An intelligent agent models after basic
functions of human minds. It includes a set of
beliefs and goals, a world model which has a set
of parameter variables, a set of primitive actions
it can take, a planning module and a reasoning
module. For the agent to think and act, there
must be a world where the agent exists. This
agent world is a simplified model of the real
world. This agent world is actually a list of
parameters where each parameter reflects some
property of the real world. At a specific time,
the parameters take specific values and the agent
is said to be in a specific world state. Like
human, the agent has its own beliefs: which
world states are good, which world states are
bad, and what kind of ideal world states the
agent should pursue. Once the agent decides the
current goals, it will generate a plan to achieve
these goals. A plan is simply a list of primitive
action sequences. Each primitive action will have
some prerequisites and cause some parameters in
the world state to change. An agent also has
reasoning ability. The agent can discover new
conclusions from current knowledge.
A spoken dialog system should understand
what the user says and generate correct speech
responses. A spoken dialog system is composed
with a speech recognition engine, a syntax
analysis parser, an information extraction
module, a dialogue management module, and a
text-to-speech (TTS) engine. In our case, the
speech recognition engine is IBM ViaVoice.

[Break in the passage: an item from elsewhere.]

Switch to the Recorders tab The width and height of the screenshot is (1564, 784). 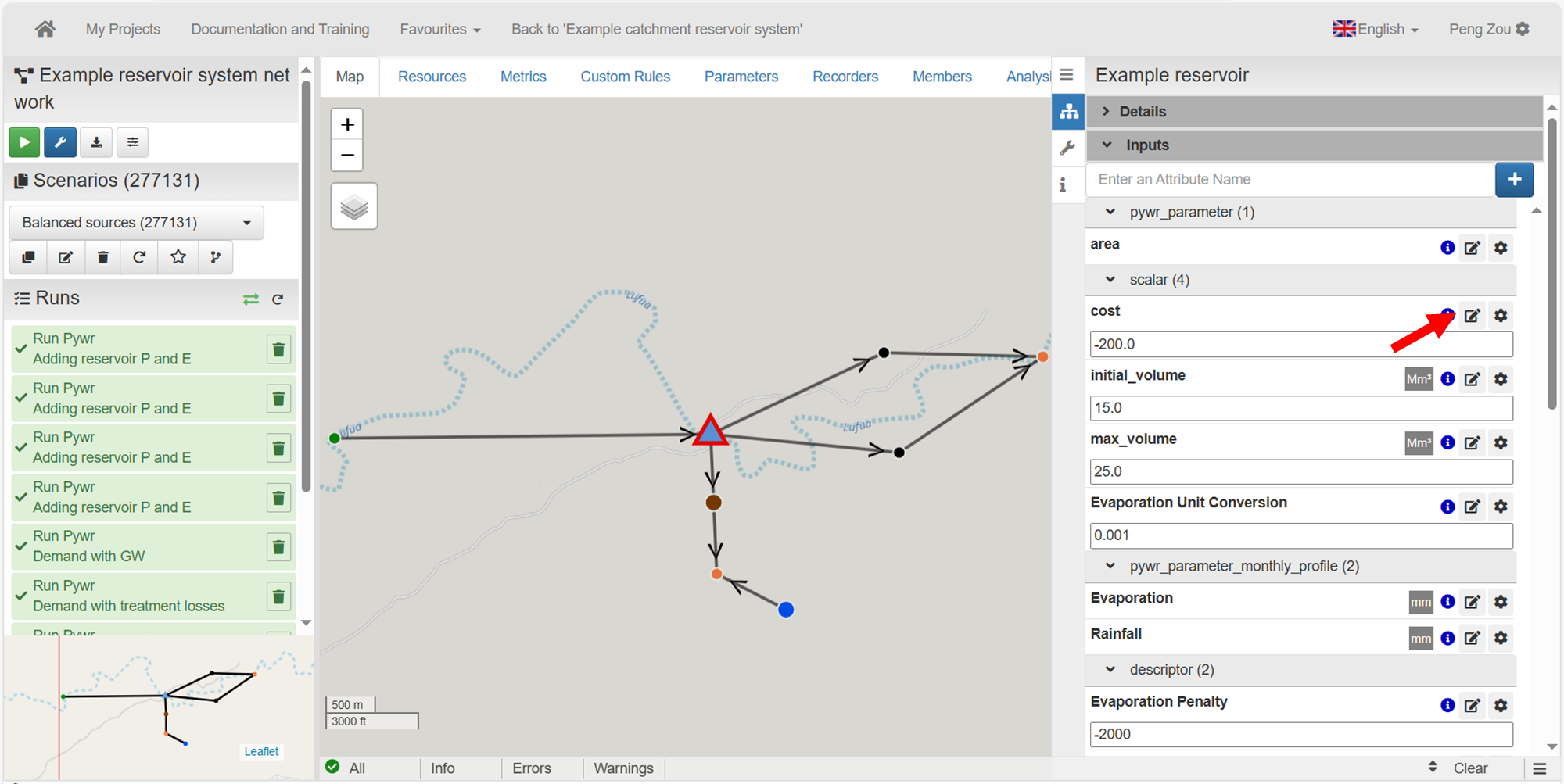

The TTS engine is IBM ViaVoice Outloud. The
speech recognition engine transcribes sound
waves into text. Then the syntax parser parses
the text and generates a parsing tree. This
parsing tree, containing a rich information
extraction module, can do semantic and
pragmatic analysis and get the important
information using the semantic clues provided by
the parsing tree. However, the ability of this
type of information extraction is limited. In
order to increase the flexibility of the system,
people use semantic networks and ideas such as
finite state machine to cluster related words and
statistically model the input sentences. But the
improvements are very limited.
After the
messages are understood, correctly or not, the
dialogue management module uses various
pattern classification techniques to identify the
user’s intentions. A plan model is built for each
of such intentions. Using these plan models, the
system can decide whether to answer a question,
to accept a proposal, to ask a question, to give a
proposal, or to reject a proposal and give a
suggestion.
A response is then generated.
Current systems put focus on generating the
correct responses. This is absolutely important.
However, it is also misleading because the
understanding issue is put aside. Though a quick
solution
can
be
established
without
understanding, the ability of such a dialogue
system is always inherently limited.
4.2 Intelligent Agent With Speech Capability
In a multimodal interface, different types of
information and the complexity of tasks require
the presence of an intelligent agent.
The
intelligent agent handles not only results from
video tracking, emotion analysis, but also text
strings of natural language from the speech
recognizer. The intelligent agent produces not
only operational responses but also speech
responses. Therefore, it is necessary to study
ways to give an intelligent agent speech
capability. Actually, pure dialog systems also
benefit from an intelligent agent approach since
intelligent agents are powerful in handling
complex tasks and have the ability to learn.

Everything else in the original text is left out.